(Saved entries)
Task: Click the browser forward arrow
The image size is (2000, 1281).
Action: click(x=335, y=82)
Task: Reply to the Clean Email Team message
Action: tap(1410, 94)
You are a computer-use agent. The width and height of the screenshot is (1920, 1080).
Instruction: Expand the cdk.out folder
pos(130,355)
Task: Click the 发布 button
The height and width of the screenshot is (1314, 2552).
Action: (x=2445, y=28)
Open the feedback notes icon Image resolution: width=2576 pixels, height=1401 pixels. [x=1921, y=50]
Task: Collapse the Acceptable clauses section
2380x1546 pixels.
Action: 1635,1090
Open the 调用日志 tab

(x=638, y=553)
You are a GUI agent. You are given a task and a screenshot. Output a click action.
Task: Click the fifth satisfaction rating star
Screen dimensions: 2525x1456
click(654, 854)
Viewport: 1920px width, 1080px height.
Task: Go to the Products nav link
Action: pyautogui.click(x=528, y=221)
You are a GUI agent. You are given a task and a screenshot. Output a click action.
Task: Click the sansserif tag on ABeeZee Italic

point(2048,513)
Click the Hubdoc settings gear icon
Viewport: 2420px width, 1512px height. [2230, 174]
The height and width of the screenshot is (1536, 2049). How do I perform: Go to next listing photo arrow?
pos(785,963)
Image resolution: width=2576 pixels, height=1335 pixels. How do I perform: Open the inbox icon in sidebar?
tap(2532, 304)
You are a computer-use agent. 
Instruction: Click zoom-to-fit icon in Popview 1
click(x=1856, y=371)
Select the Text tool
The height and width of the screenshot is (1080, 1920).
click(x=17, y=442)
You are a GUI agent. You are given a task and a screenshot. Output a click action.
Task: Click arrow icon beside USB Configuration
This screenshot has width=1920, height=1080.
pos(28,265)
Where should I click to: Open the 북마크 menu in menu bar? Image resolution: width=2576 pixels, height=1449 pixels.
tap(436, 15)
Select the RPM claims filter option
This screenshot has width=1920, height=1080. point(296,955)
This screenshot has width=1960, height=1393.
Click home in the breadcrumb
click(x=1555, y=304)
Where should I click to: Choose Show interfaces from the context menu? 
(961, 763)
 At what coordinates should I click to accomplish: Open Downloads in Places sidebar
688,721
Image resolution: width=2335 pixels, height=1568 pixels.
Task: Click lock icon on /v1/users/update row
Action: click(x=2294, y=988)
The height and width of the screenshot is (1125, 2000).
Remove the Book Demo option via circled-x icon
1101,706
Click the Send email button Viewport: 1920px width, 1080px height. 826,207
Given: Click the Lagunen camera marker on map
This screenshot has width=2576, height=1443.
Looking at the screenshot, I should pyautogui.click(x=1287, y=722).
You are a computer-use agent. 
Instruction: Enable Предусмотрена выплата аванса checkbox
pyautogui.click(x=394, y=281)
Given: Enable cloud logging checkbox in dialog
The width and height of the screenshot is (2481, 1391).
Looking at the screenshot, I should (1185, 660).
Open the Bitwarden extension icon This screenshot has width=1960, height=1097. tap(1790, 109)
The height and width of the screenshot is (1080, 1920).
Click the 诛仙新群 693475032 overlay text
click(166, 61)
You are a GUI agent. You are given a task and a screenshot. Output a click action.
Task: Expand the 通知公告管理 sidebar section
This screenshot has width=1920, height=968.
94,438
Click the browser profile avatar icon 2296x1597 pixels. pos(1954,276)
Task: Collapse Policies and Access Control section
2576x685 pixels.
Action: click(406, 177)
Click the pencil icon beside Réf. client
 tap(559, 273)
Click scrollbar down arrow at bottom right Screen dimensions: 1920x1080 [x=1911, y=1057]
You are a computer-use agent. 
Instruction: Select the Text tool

To do: So that nothing differs from the original, transcribe all of the records above.

Response below:
Task: Click the browser forward arrow
The image size is (2000, 1281).
Action: click(x=335, y=82)
Task: Reply to the Clean Email Team message
Action: tap(1410, 94)
You are a computer-use agent. The width and height of the screenshot is (1920, 1080).
Instruction: Expand the cdk.out folder
pos(130,355)
Task: Click the 发布 button
The height and width of the screenshot is (1314, 2552).
Action: (x=2445, y=28)
Open the feedback notes icon Image resolution: width=2576 pixels, height=1401 pixels. [x=1921, y=50]
Task: Collapse the Acceptable clauses section
2380x1546 pixels.
Action: 1635,1090
Open the 调用日志 tab

(x=638, y=553)
You are a GUI agent. You are given a task and a screenshot. Output a click action.
Task: Click the fifth satisfaction rating star
Screen dimensions: 2525x1456
click(654, 854)
Viewport: 1920px width, 1080px height.
Task: Go to the Products nav link
Action: pyautogui.click(x=528, y=221)
You are a GUI agent. You are given a task and a screenshot. Output a click action.
Task: Click the sansserif tag on ABeeZee Italic

point(2048,513)
Click the Hubdoc settings gear icon
Viewport: 2420px width, 1512px height. [2230, 174]
The height and width of the screenshot is (1536, 2049). How do I perform: Go to next listing photo arrow?
pos(785,963)
Image resolution: width=2576 pixels, height=1335 pixels. How do I perform: Open the inbox icon in sidebar?
tap(2532, 304)
You are a computer-use agent. 
Instruction: Click zoom-to-fit icon in Popview 1
click(x=1856, y=371)
Select the Text tool
The height and width of the screenshot is (1080, 1920).
click(x=17, y=442)
You are a GUI agent. You are given a task and a screenshot. Output a click action.
Task: Click arrow icon beside USB Configuration
This screenshot has width=1920, height=1080.
pos(28,265)
Where should I click to: Open the 북마크 menu in menu bar? Image resolution: width=2576 pixels, height=1449 pixels.
tap(436, 15)
Select the RPM claims filter option
This screenshot has width=1920, height=1080. point(296,955)
This screenshot has width=1960, height=1393.
Click home in the breadcrumb
click(x=1555, y=304)
Where should I click to: Choose Show interfaces from the context menu? 
(961, 763)
 At what coordinates should I click to accomplish: Open Downloads in Places sidebar
688,721
Image resolution: width=2335 pixels, height=1568 pixels.
Task: Click lock icon on /v1/users/update row
Action: click(x=2294, y=988)
The height and width of the screenshot is (1125, 2000).
Remove the Book Demo option via circled-x icon
1101,706
Click the Send email button Viewport: 1920px width, 1080px height. 826,207
Given: Click the Lagunen camera marker on map
This screenshot has width=2576, height=1443.
Looking at the screenshot, I should pyautogui.click(x=1287, y=722).
You are a computer-use agent. 
Instruction: Enable Предусмотрена выплата аванса checkbox
pyautogui.click(x=394, y=281)
Given: Enable cloud logging checkbox in dialog
The width and height of the screenshot is (2481, 1391).
Looking at the screenshot, I should (1185, 660).
Open the Bitwarden extension icon This screenshot has width=1960, height=1097. tap(1790, 109)
The height and width of the screenshot is (1080, 1920).
Click the 诛仙新群 693475032 overlay text
click(166, 61)
You are a GUI agent. You are given a task and a screenshot. Output a click action.
Task: Expand the 通知公告管理 sidebar section
This screenshot has width=1920, height=968.
94,438
Click the browser profile avatar icon 2296x1597 pixels. pos(1954,276)
Task: Collapse Policies and Access Control section
2576x685 pixels.
Action: click(406, 177)
Click the pencil icon beside Réf. client
 tap(559, 273)
Click scrollbar down arrow at bottom right Screen dimensions: 1920x1080 [x=1911, y=1057]
You are a computer-use agent. 
Instruction: Select the Text tool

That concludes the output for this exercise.